Self-supervised Multimodal Representation Learning for Product Identification and Retrieval
Journal
Communications in Computer and Information Science
Journal Volume
1965 CCIS
ISBN
9789819981441
Date Issued
2024-01-01
Author(s)
Abstract
Solving object similarity remains a persistent challenge in the field of data science. In the context of e-commerce retail, the identification of substitutable and similar products involves similarity measures. Leveraging the multimodal learning derived from real-world experiences, humans can recognize similar products based solely on their titles, even in cases where significant literal differences exist. Motivated by this intuition, we propose a self-supervised mechanism that extracts strong prior knowledge from product image-title pairs. This mechanism serves to enhance the encoder’s capacity for learning product representations in a multimodal framework. The similarity between products can be reflected by the distance between their respective representations. Additionally, we introduce a novel attention regularization to effectively direct attention toward product category-related signals. The proposed model exhibits wide applicability as it can be effectively employed in unimodal tasks where only free-text inputs are available.
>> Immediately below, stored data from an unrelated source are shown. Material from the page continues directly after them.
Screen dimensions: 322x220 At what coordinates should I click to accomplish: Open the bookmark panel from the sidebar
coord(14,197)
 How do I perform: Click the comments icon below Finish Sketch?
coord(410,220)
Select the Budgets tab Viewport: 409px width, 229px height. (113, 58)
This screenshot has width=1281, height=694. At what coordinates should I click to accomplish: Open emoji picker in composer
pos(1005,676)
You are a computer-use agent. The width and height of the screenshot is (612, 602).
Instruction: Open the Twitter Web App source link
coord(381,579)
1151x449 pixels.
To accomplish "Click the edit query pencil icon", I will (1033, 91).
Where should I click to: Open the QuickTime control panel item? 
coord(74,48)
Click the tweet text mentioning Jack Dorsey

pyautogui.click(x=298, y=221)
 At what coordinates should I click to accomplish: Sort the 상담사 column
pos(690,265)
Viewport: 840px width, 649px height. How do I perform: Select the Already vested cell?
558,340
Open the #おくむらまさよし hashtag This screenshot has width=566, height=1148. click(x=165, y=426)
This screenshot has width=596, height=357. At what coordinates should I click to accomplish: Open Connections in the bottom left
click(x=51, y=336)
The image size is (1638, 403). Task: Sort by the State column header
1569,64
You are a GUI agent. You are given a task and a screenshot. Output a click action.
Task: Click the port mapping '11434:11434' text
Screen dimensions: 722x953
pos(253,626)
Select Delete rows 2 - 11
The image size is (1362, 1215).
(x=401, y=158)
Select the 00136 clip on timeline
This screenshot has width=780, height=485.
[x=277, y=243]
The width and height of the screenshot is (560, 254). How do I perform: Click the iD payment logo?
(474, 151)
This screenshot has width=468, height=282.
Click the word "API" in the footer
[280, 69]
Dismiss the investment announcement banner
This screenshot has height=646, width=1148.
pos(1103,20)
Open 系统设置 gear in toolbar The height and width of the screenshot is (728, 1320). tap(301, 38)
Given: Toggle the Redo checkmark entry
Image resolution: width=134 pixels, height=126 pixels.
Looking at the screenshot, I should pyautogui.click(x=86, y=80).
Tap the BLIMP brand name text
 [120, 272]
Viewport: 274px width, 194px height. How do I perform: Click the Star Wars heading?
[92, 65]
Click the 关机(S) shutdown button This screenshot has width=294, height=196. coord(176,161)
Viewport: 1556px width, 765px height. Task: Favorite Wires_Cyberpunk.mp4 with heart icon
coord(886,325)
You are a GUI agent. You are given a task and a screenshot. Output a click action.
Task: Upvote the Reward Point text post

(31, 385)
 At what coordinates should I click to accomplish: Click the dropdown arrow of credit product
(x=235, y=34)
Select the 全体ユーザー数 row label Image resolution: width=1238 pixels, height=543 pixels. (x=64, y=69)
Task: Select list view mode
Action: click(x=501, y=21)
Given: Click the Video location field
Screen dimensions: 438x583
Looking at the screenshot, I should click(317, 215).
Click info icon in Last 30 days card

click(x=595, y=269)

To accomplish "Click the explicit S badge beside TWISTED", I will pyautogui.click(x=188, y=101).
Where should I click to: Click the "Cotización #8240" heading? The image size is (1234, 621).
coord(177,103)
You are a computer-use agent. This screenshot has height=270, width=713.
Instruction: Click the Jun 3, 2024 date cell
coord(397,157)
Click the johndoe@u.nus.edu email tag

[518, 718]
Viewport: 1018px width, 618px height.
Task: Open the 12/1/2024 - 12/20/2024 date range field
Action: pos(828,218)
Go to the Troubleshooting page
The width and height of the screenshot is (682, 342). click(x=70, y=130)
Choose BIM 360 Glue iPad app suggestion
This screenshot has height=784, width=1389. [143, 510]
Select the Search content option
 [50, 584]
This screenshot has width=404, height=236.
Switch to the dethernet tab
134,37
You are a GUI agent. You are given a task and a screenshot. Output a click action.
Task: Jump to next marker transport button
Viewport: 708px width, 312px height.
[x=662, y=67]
To validate our approach, we evaluate our model on two key tasks: product similarity matching and retrieval. These evaluations are conducted on a real-world dataset consisting of thousands of diverse products. Experimental results demonstrate that multimodal learning significantly enhances the language understanding capabilities within the e-commerce domain. Moreover, our approach outperforms strong unimodal baselines and recently proposed multimodal methods, further validating its superiority.
Subjects
Multimodal Learning | Product Similarity | Self-Supervised Learning
SDGs
Type
conference paper